We use it in strategy meetings, tweets, videos, and blog posts. We’ve selected “creating more engaging content” as one of our top priorities in Content Marketing Institute annual surveys. We’ve listed “engagement” as one of our most important content marketing goals in the very same survey. At a recent content marketing event, one speaker used the E word 335,000 times in a 45-minute breakout session. (OK, I didn’t keep count but she used the word A LOT.)
But what exactly do YOU mean when you say the E word?
Some consider engagement to be the number of shares a piece of content receives. Others believe engagement is the number of visitors to a blog post or the number of views a video receives. Still others claim they measure engagement by tracking the number of comments or conversations that result from a single piece of content. Some count “likes” and “favorites” as proof that their content is engaging.
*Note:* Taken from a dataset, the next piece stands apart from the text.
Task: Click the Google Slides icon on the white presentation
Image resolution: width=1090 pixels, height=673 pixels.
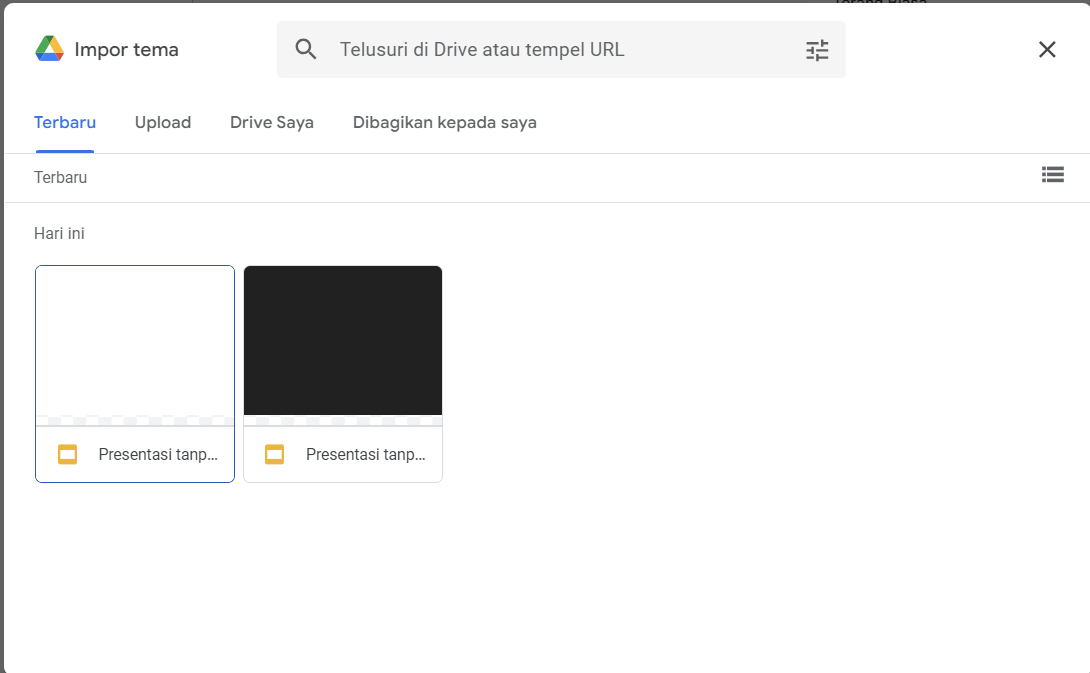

Chances are your definition of engagement is different from mine, which is different from theirs.
We use the E word so often that, within a marketing context, the word has lost all meaning.
It’s time to fix this.
What is engagement?
According to the Oxford English Dictionary, “engage” means to “occupy or attract (someone’s interest or attention),” while “interest” is the state of “wanting to know or learn about something” and “attention” is “regarding something as interesting or important.”
Marketing engagement is the act of occupying your audience’s desire to know or learn over time. Therefore, if you’re going to measure engagement with your content, you must focus on time-based metrics like time on page or duration of website visit. However, mediums like audio and video have an even better metric for understanding engagement.
Once you hit the play button on a video you’re barreling toward its end with a limited number of options along the way: pause, rewind, fast-forward, stop, and play. As a viewer, you can also bail on the video at any time. Because video is a linear medium, measuring audience engagement is simple: How many people make it to the end?
Getting to the end of a video is essential, as this is where you most often place the call to action. If your “learn more,” “download now,” or “buy now” buttons are the destination and your content consumers never make it to the end of the video, how can you expect them to take action?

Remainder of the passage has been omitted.